Reading passage:

+++

And it has gone for the jugular, by completely reshaping the software. Gone are the familiar toolbars at the top of the screen, with dozens of buttons confusingly screaming for attention; gone, too, are the drop-down menus that contained all those features people never used.
They have been replaced by an ingeniously designed menu system — the ribbon — that runs across the top of the screen, revealing only features and options that are relevant to what you’re doing at the time. So, for example, if I insert a photo into a Word document, a picture-tools menu appears, which I can use to alter the photo’s brightness. If I’m creating a graph in Excel, options for changing colours are there without me having to find them in complicated sub-menus.
At first, the ribbon is hideously confusing: like walking into your office on Monday morning to find the photocopier’s been moved. It took a good five minutes simply to work out how to open a Word document and track down the thesaurus. After a couple of days’ practice, however, you become used to it, and even find yourself playing with features you hadn’t discovered on previous software versions, though they were there — such as swish graphical effects for PowerPoint presentations. Likewise, inserting headers and footers into Word documents is far less painful and the new zoom bar makes it simple to quickly scan long reports.

+++

Recorded data:
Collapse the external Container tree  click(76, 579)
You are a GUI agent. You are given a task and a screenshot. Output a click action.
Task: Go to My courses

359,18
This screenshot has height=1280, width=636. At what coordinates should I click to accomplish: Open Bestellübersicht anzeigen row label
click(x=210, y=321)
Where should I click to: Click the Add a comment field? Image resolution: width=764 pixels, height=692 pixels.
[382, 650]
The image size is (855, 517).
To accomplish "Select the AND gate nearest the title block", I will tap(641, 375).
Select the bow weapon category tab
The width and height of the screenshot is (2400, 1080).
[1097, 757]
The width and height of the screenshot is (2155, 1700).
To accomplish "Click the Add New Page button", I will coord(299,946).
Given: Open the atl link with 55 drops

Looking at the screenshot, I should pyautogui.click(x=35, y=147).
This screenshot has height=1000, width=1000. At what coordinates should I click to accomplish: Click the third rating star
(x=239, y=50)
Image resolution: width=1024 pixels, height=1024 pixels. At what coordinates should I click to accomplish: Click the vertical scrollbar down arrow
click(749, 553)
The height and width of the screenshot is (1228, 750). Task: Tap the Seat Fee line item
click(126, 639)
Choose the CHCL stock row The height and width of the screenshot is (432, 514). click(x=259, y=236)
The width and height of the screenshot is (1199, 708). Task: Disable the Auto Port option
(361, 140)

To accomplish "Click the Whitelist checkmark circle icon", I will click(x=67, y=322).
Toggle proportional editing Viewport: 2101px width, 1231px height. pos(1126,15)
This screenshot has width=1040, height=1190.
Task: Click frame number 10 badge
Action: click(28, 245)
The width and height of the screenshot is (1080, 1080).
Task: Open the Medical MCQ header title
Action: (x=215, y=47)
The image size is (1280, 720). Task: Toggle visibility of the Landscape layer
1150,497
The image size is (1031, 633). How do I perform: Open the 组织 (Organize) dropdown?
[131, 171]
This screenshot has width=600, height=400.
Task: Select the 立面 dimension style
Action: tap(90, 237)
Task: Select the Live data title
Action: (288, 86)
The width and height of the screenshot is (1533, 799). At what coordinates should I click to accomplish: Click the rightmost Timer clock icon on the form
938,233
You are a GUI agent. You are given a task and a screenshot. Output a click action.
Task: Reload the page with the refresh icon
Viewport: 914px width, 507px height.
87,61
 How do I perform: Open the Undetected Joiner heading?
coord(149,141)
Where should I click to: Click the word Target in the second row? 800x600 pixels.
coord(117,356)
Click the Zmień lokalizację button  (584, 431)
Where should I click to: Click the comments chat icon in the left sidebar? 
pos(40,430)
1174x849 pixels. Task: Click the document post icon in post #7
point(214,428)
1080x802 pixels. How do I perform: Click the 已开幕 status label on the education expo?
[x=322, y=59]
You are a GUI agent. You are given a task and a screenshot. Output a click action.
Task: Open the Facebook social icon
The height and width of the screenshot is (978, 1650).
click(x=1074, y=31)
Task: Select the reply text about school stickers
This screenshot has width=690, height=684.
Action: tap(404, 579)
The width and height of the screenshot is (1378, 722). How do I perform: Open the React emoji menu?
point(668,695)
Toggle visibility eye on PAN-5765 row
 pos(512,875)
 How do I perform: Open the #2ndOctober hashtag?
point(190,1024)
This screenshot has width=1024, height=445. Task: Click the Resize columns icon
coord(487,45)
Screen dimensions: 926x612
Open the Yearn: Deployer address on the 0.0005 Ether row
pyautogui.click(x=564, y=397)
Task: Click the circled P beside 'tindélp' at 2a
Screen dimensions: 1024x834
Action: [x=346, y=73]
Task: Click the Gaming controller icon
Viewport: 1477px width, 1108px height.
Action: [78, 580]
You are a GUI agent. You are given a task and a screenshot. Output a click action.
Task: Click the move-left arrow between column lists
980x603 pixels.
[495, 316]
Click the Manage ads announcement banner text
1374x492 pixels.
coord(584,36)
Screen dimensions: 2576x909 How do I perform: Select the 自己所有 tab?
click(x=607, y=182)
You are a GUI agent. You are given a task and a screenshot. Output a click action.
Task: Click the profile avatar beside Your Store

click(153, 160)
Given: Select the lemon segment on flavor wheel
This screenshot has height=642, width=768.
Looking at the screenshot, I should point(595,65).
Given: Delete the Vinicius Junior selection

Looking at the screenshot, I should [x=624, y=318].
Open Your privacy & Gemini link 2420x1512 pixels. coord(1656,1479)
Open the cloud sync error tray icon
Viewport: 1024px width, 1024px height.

+++

Stated task: Rewrite the passage on the redesigned office software between "And it has gone" and "in complicated sub-menus.", inclusive, changing "ribbon" to "command bar".

Result for this task:
And it has gone for the jugular, by completely reshaping the software. Gone are the familiar toolbars at the top of the screen, with dozens of buttons confusingly screaming for attention; gone, too, are the drop-down menus that contained all those features people never used.
They have been replaced by an ingeniously designed menu system — the command bar — that runs across the top of the screen, revealing only features and options that are relevant to what you’re doing at the time. So, for example, if I insert a photo into a Word document, a picture-tools menu appears, which I can use to alter the photo’s brightness. If I’m creating a graph in Excel, options for changing colours are there without me having to find them in complicated sub-menus.